# WHAT YOU SHOULD DO
The data below holds a line containing "This screenshot has height=682, width=1280." and a line containing "Open more options for logo asset"; please quote exactly those two lines and every line between them, and nothing else.

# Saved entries
-- Opening Marker --

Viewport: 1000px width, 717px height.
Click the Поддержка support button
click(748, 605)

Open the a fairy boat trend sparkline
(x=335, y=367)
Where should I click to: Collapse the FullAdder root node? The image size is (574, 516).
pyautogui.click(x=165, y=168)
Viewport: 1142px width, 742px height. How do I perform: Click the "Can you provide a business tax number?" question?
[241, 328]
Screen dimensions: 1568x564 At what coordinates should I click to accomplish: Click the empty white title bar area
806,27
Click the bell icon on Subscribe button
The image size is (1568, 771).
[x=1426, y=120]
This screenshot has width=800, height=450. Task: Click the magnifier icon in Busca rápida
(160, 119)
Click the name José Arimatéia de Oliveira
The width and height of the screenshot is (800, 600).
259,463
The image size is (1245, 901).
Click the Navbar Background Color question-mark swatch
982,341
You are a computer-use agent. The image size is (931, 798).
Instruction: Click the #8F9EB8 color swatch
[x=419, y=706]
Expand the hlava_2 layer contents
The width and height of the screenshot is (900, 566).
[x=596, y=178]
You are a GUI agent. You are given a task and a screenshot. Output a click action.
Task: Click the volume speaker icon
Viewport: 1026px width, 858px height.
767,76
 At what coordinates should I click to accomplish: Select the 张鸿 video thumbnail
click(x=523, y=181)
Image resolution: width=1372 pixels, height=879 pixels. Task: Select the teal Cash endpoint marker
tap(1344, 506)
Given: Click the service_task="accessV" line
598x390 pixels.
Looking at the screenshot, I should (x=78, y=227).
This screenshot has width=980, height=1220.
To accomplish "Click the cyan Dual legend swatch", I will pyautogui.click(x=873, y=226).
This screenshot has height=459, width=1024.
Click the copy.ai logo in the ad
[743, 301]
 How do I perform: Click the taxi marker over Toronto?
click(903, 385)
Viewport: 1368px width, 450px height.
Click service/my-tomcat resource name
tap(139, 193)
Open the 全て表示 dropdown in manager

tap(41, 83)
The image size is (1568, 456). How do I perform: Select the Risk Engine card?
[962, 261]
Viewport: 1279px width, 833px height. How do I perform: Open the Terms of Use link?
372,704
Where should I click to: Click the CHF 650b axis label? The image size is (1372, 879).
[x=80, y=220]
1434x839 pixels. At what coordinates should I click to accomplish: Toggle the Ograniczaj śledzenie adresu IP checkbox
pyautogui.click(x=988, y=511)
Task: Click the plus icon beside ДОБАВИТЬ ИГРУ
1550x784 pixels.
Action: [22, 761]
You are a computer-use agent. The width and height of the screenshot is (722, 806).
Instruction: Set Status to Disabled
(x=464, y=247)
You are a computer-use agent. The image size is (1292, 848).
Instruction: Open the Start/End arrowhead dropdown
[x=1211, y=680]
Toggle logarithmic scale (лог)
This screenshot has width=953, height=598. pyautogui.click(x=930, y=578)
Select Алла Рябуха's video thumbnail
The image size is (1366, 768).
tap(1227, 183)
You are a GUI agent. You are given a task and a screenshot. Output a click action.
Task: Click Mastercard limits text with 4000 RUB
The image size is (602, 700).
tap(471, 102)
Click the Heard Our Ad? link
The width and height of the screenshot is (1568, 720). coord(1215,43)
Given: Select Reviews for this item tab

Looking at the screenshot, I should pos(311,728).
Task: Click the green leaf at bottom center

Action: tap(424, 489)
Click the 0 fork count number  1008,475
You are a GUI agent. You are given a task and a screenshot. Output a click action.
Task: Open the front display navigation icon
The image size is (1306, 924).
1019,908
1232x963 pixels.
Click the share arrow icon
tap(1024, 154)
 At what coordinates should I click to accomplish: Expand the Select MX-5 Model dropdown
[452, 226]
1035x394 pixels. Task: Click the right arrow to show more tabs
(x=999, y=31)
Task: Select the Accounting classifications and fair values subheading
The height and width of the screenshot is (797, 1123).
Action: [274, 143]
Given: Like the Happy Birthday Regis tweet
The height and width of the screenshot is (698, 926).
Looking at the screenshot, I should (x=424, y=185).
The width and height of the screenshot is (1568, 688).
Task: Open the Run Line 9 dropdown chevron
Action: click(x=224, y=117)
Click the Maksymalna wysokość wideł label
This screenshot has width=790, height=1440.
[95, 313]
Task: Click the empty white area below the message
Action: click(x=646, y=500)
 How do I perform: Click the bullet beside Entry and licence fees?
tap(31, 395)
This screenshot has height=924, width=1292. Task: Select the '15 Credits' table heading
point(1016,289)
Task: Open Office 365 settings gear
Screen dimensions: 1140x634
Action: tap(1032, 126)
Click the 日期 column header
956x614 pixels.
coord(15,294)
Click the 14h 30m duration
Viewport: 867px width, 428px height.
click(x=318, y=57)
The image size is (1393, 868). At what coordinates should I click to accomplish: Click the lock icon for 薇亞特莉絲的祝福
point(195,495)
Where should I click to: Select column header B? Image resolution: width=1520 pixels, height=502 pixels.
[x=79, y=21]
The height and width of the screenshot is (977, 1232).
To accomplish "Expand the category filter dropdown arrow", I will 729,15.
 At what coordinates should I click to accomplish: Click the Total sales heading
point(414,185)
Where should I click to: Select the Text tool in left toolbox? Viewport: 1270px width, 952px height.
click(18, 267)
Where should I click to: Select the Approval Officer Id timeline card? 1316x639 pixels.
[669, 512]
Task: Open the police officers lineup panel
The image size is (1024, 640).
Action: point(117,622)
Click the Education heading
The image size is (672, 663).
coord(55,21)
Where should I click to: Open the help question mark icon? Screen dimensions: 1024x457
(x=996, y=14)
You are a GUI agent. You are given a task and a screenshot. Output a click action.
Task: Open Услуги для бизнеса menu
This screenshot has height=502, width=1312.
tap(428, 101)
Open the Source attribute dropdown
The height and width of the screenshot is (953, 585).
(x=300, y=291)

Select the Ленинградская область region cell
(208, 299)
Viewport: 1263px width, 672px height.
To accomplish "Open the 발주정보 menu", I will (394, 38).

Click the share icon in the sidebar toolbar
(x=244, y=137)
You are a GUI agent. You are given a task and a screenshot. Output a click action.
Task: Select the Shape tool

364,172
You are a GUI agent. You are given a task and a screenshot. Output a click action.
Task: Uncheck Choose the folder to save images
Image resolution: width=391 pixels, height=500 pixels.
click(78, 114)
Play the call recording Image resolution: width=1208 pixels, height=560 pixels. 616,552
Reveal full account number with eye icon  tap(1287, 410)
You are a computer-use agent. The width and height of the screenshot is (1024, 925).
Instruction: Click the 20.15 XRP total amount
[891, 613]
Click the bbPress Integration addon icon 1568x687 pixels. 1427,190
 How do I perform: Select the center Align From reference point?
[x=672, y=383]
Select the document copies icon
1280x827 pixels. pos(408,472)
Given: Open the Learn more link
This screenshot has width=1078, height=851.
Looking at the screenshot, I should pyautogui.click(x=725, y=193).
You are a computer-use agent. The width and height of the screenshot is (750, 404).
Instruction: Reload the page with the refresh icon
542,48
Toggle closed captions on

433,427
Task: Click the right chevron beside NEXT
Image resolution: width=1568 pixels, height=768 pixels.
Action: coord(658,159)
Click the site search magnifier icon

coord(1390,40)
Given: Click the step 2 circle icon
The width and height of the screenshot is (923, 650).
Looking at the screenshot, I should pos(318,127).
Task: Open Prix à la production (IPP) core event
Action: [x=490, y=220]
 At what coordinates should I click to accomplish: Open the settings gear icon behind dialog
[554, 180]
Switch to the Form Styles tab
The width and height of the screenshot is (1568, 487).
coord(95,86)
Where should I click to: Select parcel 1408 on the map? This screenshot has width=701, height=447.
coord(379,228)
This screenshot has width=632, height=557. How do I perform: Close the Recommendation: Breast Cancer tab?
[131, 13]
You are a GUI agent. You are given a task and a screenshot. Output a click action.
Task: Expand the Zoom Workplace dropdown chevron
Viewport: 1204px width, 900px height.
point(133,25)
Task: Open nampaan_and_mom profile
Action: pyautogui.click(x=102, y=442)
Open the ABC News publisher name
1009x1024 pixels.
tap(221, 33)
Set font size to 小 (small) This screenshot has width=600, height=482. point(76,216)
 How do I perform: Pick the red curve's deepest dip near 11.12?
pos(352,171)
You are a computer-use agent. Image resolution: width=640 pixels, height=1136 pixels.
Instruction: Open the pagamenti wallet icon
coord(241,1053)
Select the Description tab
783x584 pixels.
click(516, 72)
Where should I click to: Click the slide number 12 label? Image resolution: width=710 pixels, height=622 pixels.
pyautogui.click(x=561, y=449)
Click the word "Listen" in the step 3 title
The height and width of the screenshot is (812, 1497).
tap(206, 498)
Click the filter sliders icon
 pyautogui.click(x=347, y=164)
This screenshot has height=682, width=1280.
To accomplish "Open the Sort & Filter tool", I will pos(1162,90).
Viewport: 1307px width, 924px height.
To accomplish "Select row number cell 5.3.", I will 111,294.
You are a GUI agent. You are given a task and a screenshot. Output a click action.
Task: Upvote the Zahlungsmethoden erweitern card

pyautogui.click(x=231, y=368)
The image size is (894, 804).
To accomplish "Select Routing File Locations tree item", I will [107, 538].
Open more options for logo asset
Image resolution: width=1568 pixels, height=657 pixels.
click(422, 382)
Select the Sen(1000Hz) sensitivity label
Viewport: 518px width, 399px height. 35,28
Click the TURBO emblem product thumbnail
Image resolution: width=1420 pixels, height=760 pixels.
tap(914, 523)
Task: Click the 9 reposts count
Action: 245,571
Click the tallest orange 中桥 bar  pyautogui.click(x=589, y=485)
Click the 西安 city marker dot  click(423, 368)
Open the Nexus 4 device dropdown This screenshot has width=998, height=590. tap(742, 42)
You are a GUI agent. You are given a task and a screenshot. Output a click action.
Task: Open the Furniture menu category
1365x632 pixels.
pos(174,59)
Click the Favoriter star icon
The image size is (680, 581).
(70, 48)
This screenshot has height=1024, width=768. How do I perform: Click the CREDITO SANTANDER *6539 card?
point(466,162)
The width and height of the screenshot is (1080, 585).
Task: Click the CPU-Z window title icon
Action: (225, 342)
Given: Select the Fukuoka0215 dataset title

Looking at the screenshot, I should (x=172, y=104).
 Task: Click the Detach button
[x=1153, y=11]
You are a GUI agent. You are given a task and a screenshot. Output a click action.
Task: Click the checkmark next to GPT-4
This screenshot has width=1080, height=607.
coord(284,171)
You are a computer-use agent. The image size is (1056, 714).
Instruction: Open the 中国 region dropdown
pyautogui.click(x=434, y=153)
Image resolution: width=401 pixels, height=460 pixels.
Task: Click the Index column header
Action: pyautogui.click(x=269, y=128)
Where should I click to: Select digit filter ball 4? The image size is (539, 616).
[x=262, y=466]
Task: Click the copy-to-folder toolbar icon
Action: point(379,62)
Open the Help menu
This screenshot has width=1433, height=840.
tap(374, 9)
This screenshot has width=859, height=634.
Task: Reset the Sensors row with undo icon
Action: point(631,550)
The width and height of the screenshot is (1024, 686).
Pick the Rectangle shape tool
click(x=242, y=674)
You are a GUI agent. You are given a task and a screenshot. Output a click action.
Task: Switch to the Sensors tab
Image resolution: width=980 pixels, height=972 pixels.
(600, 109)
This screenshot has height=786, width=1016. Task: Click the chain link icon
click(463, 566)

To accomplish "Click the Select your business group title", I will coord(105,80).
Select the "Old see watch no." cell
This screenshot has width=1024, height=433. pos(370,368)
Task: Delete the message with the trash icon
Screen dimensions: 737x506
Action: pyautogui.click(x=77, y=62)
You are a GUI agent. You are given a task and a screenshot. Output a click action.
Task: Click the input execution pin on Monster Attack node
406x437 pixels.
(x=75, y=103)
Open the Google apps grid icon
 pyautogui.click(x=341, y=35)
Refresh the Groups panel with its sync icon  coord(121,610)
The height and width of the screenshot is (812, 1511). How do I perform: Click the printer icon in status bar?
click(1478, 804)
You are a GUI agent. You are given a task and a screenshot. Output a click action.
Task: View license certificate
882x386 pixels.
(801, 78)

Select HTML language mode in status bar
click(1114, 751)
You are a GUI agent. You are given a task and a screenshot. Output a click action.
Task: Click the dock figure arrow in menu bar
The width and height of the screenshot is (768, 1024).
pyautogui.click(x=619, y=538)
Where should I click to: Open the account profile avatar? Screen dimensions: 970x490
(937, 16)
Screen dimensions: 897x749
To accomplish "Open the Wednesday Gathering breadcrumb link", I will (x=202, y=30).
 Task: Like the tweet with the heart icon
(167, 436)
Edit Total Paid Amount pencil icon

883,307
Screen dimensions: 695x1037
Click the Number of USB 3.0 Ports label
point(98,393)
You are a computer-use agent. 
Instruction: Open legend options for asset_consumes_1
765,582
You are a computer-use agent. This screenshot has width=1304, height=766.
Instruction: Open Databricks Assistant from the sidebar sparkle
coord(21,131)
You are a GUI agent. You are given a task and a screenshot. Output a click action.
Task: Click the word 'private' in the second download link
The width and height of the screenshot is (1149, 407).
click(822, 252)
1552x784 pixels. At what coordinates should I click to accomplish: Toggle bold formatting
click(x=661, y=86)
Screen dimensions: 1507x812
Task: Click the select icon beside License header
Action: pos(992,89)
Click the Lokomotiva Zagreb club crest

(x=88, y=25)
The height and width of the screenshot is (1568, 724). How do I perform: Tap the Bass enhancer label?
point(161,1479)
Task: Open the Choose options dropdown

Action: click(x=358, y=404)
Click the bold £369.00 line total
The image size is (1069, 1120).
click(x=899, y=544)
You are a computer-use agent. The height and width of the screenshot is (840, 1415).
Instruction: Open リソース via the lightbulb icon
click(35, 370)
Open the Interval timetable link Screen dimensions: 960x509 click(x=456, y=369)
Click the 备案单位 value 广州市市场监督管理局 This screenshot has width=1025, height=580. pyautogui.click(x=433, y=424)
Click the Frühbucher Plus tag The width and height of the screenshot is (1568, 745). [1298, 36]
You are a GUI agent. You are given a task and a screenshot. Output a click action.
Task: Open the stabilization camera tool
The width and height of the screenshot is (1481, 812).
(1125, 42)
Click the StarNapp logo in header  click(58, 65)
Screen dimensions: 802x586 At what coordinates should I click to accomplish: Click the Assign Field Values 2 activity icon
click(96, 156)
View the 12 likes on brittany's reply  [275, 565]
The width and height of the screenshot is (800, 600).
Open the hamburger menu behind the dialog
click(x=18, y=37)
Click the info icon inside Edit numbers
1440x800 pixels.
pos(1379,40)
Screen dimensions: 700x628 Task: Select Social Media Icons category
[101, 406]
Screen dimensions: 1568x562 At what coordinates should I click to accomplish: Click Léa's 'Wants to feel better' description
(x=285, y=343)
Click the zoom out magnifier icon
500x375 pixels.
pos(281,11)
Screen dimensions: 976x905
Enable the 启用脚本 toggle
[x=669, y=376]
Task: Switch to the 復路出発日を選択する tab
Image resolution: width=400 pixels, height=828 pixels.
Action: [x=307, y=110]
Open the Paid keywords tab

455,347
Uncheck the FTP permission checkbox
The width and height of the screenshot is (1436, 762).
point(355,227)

-- Closing Marker --

# SOLVED EXERCISE
This screenshot has height=682, width=1280.
To accomplish "Open the Sort & Filter tool", I will pos(1162,90).
Viewport: 1307px width, 924px height.
To accomplish "Select row number cell 5.3.", I will 111,294.
You are a GUI agent. You are given a task and a screenshot. Output a click action.
Task: Upvote the Zahlungsmethoden erweitern card

pyautogui.click(x=231, y=368)
The image size is (894, 804).
To accomplish "Select Routing File Locations tree item", I will [107, 538].
Open more options for logo asset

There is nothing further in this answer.